> **WHAT IS EXPECTED**: A faithful copy of the whole listing is required, with nothing left out.

--- MATERIAL PROVIDED ---

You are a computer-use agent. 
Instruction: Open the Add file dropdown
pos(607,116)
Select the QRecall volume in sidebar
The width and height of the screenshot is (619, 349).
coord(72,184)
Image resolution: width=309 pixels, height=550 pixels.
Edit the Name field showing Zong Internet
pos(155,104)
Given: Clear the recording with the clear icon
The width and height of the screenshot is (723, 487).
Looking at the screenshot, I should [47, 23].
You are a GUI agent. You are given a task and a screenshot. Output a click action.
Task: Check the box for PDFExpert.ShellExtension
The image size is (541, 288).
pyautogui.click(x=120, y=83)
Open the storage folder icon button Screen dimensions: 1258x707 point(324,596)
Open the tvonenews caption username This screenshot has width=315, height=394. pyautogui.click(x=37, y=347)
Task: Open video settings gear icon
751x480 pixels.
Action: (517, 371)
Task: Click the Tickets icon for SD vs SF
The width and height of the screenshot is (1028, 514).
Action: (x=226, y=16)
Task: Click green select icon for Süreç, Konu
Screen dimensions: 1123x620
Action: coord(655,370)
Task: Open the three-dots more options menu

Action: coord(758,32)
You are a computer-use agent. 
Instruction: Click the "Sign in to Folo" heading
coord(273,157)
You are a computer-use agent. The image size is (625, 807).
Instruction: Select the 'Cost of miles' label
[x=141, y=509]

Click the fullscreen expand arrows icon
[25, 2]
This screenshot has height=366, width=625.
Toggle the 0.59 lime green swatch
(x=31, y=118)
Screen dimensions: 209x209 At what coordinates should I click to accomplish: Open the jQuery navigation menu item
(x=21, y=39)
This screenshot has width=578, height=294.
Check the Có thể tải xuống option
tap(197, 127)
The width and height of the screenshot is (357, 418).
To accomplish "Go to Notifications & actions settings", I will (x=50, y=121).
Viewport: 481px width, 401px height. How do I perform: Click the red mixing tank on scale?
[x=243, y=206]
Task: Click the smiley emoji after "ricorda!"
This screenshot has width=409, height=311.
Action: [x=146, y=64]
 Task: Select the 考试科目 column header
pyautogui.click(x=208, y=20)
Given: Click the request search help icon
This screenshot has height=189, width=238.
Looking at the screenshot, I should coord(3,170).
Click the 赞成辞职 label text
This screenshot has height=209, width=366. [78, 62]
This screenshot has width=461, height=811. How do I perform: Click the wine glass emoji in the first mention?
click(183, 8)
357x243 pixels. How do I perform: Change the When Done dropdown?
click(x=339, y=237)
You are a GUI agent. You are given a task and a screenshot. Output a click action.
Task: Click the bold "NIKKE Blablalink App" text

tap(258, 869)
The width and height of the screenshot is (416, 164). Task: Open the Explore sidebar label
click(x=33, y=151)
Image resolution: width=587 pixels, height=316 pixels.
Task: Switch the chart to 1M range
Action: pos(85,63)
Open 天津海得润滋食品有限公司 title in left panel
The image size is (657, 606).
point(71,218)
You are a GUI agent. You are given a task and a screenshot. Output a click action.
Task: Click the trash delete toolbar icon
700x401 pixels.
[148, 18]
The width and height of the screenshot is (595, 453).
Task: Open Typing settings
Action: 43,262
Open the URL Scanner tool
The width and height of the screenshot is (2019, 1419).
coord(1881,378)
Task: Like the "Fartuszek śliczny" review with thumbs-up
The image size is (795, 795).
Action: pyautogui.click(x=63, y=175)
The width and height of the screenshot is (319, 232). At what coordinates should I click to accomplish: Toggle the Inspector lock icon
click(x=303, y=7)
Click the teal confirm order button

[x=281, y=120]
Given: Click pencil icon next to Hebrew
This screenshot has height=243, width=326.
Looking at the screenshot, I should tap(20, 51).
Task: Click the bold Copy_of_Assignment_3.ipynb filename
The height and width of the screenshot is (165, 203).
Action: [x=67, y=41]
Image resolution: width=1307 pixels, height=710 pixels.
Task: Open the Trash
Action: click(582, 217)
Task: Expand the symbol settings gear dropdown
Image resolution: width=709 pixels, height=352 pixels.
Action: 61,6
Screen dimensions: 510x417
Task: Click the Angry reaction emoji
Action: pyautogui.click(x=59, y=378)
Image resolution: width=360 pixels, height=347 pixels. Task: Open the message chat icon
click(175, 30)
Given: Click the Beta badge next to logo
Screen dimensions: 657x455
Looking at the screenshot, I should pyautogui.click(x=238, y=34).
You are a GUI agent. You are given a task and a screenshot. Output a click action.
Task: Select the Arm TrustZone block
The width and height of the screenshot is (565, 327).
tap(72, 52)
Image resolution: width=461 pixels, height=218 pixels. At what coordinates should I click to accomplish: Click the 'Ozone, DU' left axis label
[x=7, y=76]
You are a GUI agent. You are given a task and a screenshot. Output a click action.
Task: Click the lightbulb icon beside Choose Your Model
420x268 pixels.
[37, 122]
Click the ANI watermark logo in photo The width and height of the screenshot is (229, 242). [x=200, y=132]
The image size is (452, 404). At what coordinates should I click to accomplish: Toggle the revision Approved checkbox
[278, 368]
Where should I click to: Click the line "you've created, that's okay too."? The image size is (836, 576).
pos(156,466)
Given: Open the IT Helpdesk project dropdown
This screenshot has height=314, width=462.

---

> **SOLUTION TO THIS PROBLEM**:
You are a computer-use agent. 
Instruction: Open the Add file dropdown
pos(607,116)
Select the QRecall volume in sidebar
The width and height of the screenshot is (619, 349).
coord(72,184)
Image resolution: width=309 pixels, height=550 pixels.
Edit the Name field showing Zong Internet
pos(155,104)
Given: Clear the recording with the clear icon
The width and height of the screenshot is (723, 487).
Looking at the screenshot, I should [47, 23].
You are a GUI agent. You are given a task and a screenshot. Output a click action.
Task: Check the box for PDFExpert.ShellExtension
The image size is (541, 288).
pyautogui.click(x=120, y=83)
Open the storage folder icon button Screen dimensions: 1258x707 point(324,596)
Open the tvonenews caption username This screenshot has width=315, height=394. pyautogui.click(x=37, y=347)
Task: Open video settings gear icon
751x480 pixels.
Action: (517, 371)
Task: Click the Tickets icon for SD vs SF
The width and height of the screenshot is (1028, 514).
Action: (x=226, y=16)
Task: Click green select icon for Süreç, Konu
Screen dimensions: 1123x620
Action: coord(655,370)
Task: Open the three-dots more options menu

Action: coord(758,32)
You are a computer-use agent. 
Instruction: Click the "Sign in to Folo" heading
coord(273,157)
You are a computer-use agent. The image size is (625, 807).
Instruction: Select the 'Cost of miles' label
[x=141, y=509]

Click the fullscreen expand arrows icon
[25, 2]
This screenshot has height=366, width=625.
Toggle the 0.59 lime green swatch
(x=31, y=118)
Screen dimensions: 209x209 At what coordinates should I click to accomplish: Open the jQuery navigation menu item
(x=21, y=39)
This screenshot has width=578, height=294.
Check the Có thể tải xuống option
tap(197, 127)
The width and height of the screenshot is (357, 418).
To accomplish "Go to Notifications & actions settings", I will (x=50, y=121).
Viewport: 481px width, 401px height. How do I perform: Click the red mixing tank on scale?
[x=243, y=206]
Task: Click the smiley emoji after "ricorda!"
This screenshot has width=409, height=311.
Action: [x=146, y=64]
 Task: Select the 考试科目 column header
pyautogui.click(x=208, y=20)
Given: Click the request search help icon
This screenshot has height=189, width=238.
Looking at the screenshot, I should coord(3,170).
Click the 赞成辞职 label text
This screenshot has height=209, width=366. [78, 62]
This screenshot has width=461, height=811. How do I perform: Click the wine glass emoji in the first mention?
click(183, 8)
357x243 pixels. How do I perform: Change the When Done dropdown?
click(x=339, y=237)
You are a GUI agent. You are given a task and a screenshot. Output a click action.
Task: Click the bold "NIKKE Blablalink App" text

tap(258, 869)
The width and height of the screenshot is (416, 164). Task: Open the Explore sidebar label
click(x=33, y=151)
Image resolution: width=587 pixels, height=316 pixels.
Task: Switch the chart to 1M range
Action: pos(85,63)
Open 天津海得润滋食品有限公司 title in left panel
The image size is (657, 606).
point(71,218)
You are a GUI agent. You are given a task and a screenshot. Output a click action.
Task: Click the trash delete toolbar icon
700x401 pixels.
[148, 18]
The width and height of the screenshot is (595, 453).
Task: Open Typing settings
Action: 43,262
Open the URL Scanner tool
The width and height of the screenshot is (2019, 1419).
coord(1881,378)
Task: Like the "Fartuszek śliczny" review with thumbs-up
The image size is (795, 795).
Action: pyautogui.click(x=63, y=175)
The width and height of the screenshot is (319, 232). At what coordinates should I click to accomplish: Toggle the Inspector lock icon
click(x=303, y=7)
Click the teal confirm order button

[x=281, y=120]
Given: Click pencil icon next to Hebrew
This screenshot has height=243, width=326.
Looking at the screenshot, I should tap(20, 51).
Task: Click the bold Copy_of_Assignment_3.ipynb filename
The height and width of the screenshot is (165, 203).
Action: [x=67, y=41]
Image resolution: width=1307 pixels, height=710 pixels.
Task: Open the Trash
Action: click(582, 217)
Task: Expand the symbol settings gear dropdown
Image resolution: width=709 pixels, height=352 pixels.
Action: 61,6
Screen dimensions: 510x417
Task: Click the Angry reaction emoji
Action: pyautogui.click(x=59, y=378)
Image resolution: width=360 pixels, height=347 pixels. Task: Open the message chat icon
click(175, 30)
Given: Click the Beta badge next to logo
Screen dimensions: 657x455
Looking at the screenshot, I should pyautogui.click(x=238, y=34).
You are a GUI agent. You are given a task and a screenshot. Output a click action.
Task: Select the Arm TrustZone block
The width and height of the screenshot is (565, 327).
tap(72, 52)
Image resolution: width=461 pixels, height=218 pixels. At what coordinates should I click to accomplish: Click the 'Ozone, DU' left axis label
[x=7, y=76]
You are a GUI agent. You are given a task and a screenshot. Output a click action.
Task: Click the lightbulb icon beside Choose Your Model
420x268 pixels.
[37, 122]
Click the ANI watermark logo in photo The width and height of the screenshot is (229, 242). [x=200, y=132]
The image size is (452, 404). At what coordinates should I click to accomplish: Toggle the revision Approved checkbox
[278, 368]
Where should I click to: Click the line "you've created, that's okay too."? The image size is (836, 576).
pos(156,466)
Given: Open the IT Helpdesk project dropdown
This screenshot has height=314, width=462.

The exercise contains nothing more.